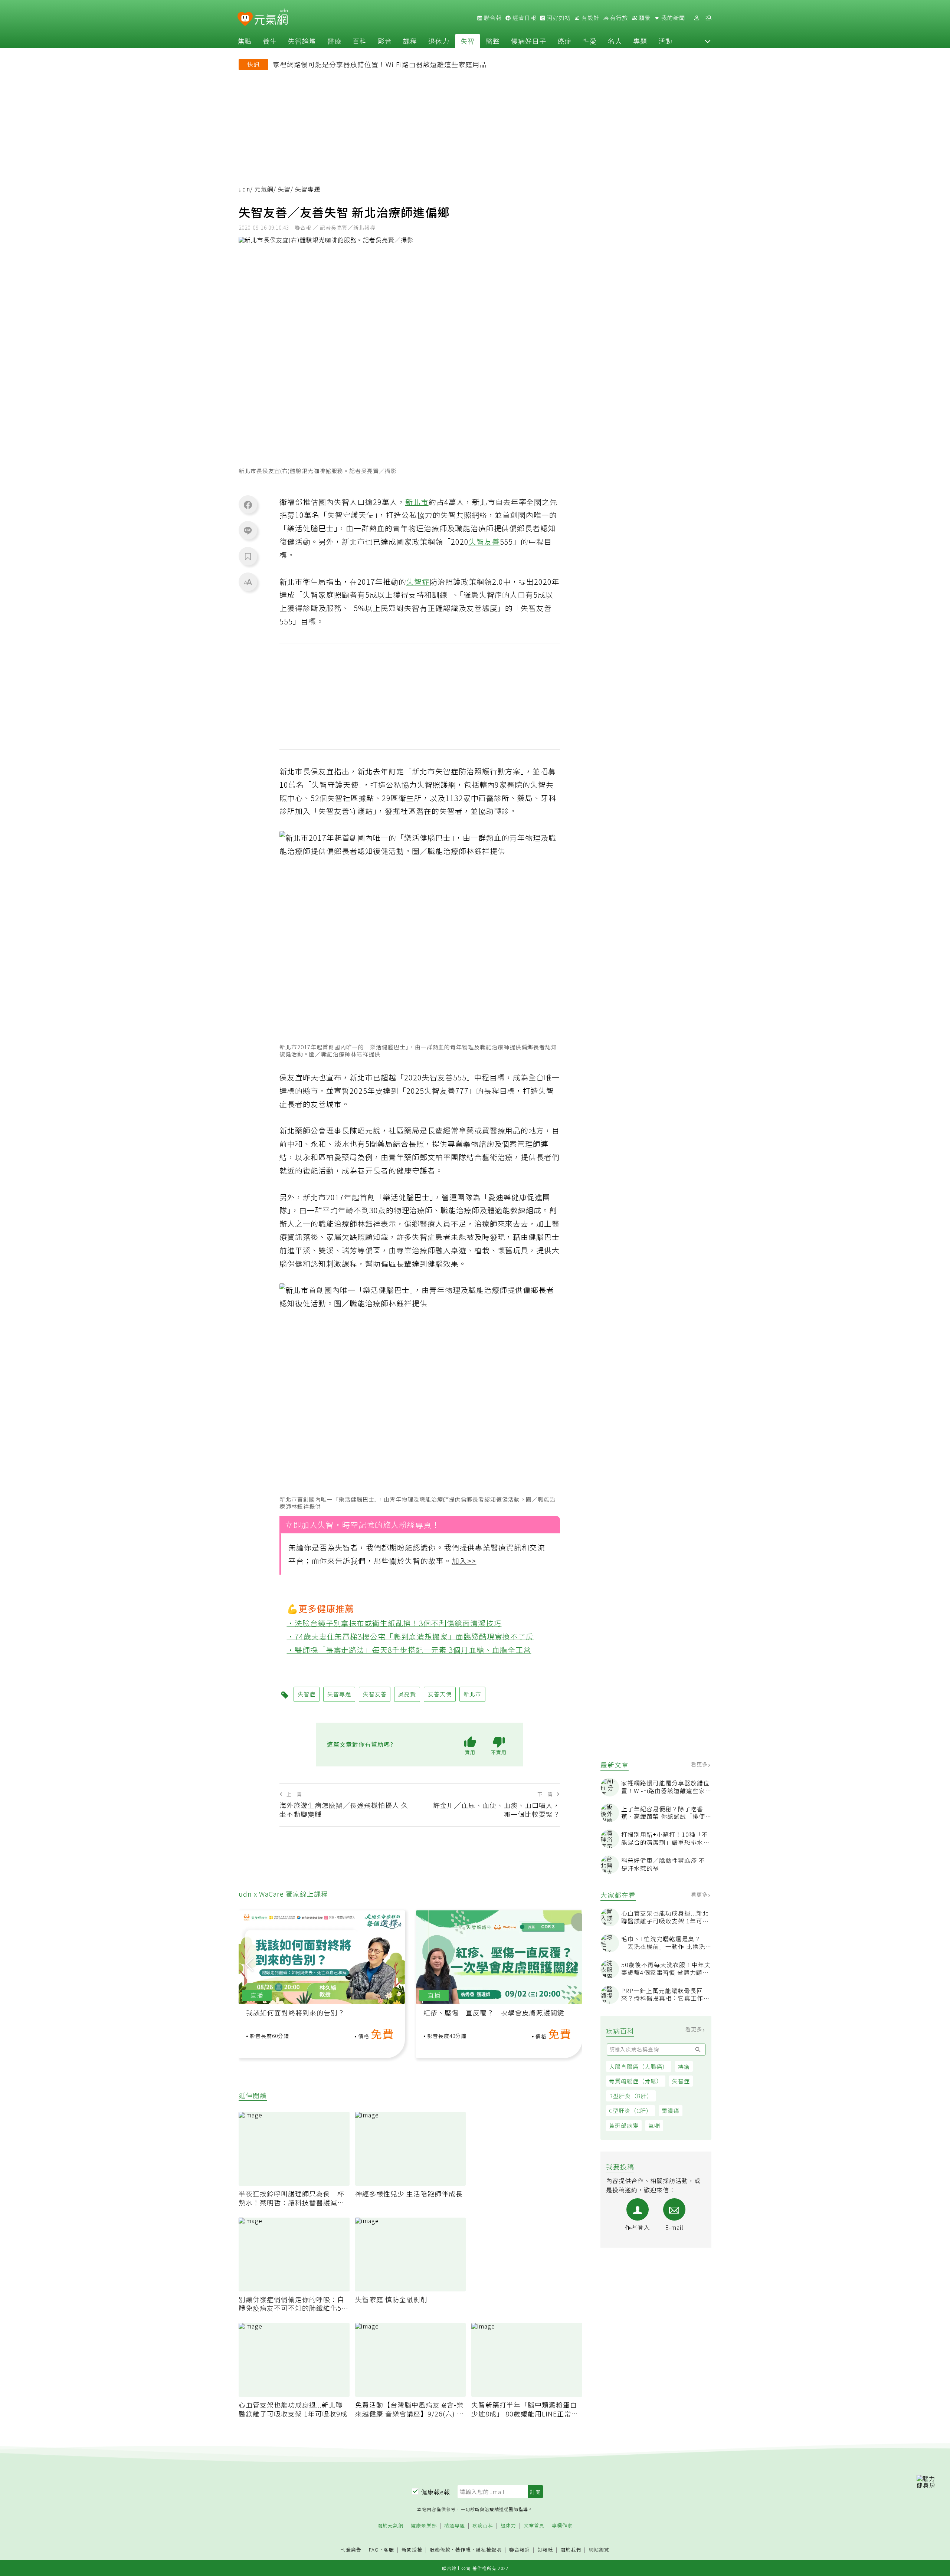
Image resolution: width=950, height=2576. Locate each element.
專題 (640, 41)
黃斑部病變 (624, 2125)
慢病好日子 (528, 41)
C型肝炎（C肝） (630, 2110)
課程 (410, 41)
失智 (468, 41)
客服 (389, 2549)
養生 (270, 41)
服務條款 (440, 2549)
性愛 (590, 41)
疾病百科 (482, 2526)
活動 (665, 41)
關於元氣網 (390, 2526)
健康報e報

◆ ◆ ◆ ◆ ◆ ◆ ◆

Task details:
The answer is the entries above, given again exactly, with no pictures among them.

Result of the exercise:
Image resolution: width=950, height=2576. Locate each element.
專題 (640, 41)
黃斑部病變 (624, 2125)
慢病好日子 (528, 41)
C型肝炎（C肝） (630, 2110)
課程 (410, 41)
失智 (468, 41)
客服 (389, 2549)
養生 (270, 41)
服務條款 (440, 2549)
性愛 (590, 41)
疾病百科 (482, 2526)
活動 (665, 41)
關於元氣網 (390, 2526)
健康報e報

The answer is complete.